Cellar Door Person of the Year

This is where the judges drilled down to find those exceptional staff who had to reach top marks on questions such as:

  • Did they provide a warm reception?
  • Did they take the time to connect with you to identify what style of tasting you were after, what wines you usually enjoy, what you might already know about wine tasting and the region itself?
  • Was the person open and approachable during your tasting so you felt comfortable to ask questions about the wine/winery/their brand and the region?
  • Did you leave the cellar door feeling more connected to their brand and wines?
  • Did the person have a genuine enthusiasm, interest and knowledge for their wines, the brand, history and their story?
  • Was there a good understanding of the other attractions that visitors to the Barossa could engage in whilst visiting?

Four finalists out of 26 were:

  • Andrew from Murray Street Vineyards
  • Michael from Yellend & Paps
  • Mason from Two Hands
  • Bec from Fernfield

What the judges said:

Andrew: Andrew was excellent. He was very welcoming, warm and friendly. He provided great service and was full of knowledge of their brand, products, history and the Barossa region. We had a great time and would definitely come back to visit Murray Street Vineyards after this visit.

Michael: Such passion and dedication from not only the winemaker but owner was an added advantage, however this paired with great customer service and a relaxed environment made the experience more wonderful and memorable. He delivered a faultless experience that we would be proud to recommend to friends and family.

Mason: He was in his own category. He was such a passionate friendly guy, who knew his stuff and really stepped us through the wine. He knew everything and had brilliant stories on the smallest details. He is a superstar, a real asset to Two Hands, and one of the best tourism focused and wine focused individuals I’ve ever met in a customer facing role.
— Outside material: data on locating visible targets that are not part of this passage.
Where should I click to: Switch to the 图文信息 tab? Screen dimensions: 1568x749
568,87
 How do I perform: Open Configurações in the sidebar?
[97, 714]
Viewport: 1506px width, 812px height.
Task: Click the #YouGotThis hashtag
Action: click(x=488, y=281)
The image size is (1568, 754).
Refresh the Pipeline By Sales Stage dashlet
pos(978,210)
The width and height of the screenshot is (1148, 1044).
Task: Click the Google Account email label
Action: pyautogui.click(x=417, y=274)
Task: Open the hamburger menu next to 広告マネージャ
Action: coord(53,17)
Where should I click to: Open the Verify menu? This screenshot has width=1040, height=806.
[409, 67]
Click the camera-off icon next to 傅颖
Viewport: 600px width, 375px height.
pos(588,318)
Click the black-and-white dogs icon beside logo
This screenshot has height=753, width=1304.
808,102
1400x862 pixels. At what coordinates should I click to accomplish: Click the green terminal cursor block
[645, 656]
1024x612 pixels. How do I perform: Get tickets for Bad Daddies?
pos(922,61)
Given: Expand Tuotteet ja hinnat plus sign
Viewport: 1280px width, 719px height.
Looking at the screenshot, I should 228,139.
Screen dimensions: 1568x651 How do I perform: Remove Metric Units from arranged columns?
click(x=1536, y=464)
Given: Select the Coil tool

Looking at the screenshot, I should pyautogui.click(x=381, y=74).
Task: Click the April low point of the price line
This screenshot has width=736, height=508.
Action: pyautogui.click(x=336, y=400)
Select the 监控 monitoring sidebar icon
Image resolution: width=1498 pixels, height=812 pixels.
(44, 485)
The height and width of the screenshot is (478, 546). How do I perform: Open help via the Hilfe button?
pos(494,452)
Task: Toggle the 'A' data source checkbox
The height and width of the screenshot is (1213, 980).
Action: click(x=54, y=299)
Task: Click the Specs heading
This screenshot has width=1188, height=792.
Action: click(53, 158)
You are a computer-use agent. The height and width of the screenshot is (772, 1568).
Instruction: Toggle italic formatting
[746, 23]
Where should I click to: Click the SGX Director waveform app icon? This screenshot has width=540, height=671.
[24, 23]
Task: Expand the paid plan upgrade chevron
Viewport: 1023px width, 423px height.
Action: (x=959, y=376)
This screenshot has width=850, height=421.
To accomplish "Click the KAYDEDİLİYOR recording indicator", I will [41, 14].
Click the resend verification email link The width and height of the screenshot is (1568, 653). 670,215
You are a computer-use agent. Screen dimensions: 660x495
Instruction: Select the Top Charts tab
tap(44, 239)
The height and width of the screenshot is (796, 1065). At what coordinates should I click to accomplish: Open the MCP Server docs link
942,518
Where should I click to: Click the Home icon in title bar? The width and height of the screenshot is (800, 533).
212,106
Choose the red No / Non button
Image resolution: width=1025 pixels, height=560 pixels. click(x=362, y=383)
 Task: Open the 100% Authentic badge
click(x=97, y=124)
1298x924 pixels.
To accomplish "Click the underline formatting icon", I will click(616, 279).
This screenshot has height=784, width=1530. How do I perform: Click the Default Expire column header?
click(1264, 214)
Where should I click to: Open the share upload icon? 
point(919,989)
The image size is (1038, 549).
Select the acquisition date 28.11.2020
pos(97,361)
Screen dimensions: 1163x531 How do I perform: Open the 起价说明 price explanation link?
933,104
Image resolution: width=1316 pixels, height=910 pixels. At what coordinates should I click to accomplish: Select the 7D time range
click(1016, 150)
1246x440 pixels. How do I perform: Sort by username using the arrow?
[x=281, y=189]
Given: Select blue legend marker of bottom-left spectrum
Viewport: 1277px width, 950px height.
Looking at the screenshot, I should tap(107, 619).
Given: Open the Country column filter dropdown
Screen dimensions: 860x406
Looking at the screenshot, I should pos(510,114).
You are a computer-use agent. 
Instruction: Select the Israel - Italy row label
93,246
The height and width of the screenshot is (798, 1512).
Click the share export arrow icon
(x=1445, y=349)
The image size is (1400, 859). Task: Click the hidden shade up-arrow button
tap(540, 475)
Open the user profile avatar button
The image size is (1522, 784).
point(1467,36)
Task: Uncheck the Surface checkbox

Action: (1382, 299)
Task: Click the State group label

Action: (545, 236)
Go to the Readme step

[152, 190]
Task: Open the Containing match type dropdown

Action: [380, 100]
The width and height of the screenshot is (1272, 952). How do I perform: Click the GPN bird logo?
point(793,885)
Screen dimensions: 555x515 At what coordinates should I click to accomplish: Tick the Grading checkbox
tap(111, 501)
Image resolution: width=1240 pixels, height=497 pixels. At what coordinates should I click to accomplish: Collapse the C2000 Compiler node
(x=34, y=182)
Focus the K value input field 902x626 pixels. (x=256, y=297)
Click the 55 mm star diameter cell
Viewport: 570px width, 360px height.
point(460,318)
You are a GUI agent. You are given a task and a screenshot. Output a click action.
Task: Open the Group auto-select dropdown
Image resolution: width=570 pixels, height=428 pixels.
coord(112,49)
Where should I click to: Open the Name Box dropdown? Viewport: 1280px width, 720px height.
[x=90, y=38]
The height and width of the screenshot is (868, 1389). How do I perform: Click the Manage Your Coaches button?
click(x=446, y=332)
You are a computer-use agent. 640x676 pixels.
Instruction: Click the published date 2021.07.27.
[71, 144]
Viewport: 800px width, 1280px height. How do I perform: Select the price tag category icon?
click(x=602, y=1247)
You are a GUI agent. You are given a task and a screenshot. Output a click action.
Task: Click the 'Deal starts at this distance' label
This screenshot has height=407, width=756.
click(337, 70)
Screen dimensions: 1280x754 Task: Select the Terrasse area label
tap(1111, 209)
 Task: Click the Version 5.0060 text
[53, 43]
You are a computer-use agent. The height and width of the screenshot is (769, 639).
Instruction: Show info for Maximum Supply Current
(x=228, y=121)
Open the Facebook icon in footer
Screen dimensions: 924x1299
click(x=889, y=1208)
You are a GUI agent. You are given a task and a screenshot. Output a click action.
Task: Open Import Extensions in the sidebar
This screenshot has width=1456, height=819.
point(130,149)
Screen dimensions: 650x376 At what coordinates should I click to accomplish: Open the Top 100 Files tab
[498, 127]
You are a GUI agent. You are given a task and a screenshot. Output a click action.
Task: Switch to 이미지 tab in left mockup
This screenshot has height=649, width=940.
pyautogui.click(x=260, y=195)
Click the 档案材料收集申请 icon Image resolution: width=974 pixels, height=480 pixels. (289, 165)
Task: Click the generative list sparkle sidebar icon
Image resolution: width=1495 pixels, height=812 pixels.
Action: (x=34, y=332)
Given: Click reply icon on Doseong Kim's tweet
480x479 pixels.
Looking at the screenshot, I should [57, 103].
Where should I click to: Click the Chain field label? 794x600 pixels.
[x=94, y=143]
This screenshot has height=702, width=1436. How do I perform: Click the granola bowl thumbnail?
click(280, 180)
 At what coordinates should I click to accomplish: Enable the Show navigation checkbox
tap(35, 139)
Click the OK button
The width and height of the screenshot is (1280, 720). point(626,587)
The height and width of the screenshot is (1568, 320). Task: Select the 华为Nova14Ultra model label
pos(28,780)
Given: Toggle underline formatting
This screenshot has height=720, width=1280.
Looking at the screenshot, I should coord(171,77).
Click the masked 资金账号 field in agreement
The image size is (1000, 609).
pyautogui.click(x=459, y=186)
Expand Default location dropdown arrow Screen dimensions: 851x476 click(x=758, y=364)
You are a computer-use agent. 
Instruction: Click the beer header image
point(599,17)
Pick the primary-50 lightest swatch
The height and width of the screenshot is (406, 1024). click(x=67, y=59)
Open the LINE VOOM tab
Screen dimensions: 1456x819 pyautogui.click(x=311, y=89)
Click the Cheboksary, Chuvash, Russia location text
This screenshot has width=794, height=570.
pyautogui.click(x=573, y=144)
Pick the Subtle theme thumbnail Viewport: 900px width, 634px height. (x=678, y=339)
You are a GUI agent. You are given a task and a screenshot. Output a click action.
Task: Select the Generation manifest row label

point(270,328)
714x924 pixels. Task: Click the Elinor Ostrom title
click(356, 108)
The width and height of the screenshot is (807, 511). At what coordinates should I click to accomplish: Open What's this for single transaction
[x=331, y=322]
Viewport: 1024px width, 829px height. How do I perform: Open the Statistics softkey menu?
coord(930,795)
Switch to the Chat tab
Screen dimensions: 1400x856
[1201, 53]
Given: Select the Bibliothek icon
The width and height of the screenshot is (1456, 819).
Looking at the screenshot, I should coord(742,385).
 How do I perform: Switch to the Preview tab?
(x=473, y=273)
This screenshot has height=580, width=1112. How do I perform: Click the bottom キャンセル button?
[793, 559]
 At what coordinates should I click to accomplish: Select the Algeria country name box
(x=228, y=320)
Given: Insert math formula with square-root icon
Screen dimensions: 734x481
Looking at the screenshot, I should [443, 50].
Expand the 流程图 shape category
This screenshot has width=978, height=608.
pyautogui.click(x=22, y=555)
Bec: She connected well with me and the others visitors that dropped in. She was really engaging and you could see the passion that she had for what they were doing. She explained where the fruit came from, their wine making philosophy, the history of the property, and was really engaging.


  • Mason Canning from Two Hands

Final chapter

Meanwhile, the decision to cease Barossa Cellar Circle as a whole was due to a number of reasons, including a decline in associated events.

Ms Curren explained, however, the decision was not taken lightly.

“We realised at this point that the best option moving forward would be to cease Barossa Cellar Circle as it stands, and spend some time researching other successful community groups for the ‘secrets to their success’, and align with suitable local organisations to launch a fresh, focused and re-branded group in the future,” she explained.

“The committee all truly believe that the right people with passion, and most importantly the time will take on a new concept that can bring the industry together as Barossa Cellar Circle has done in the past – will most certainly succeed.

“And we can again celebrate everything that is great about customer service and our beautiful Barossa region,” she said.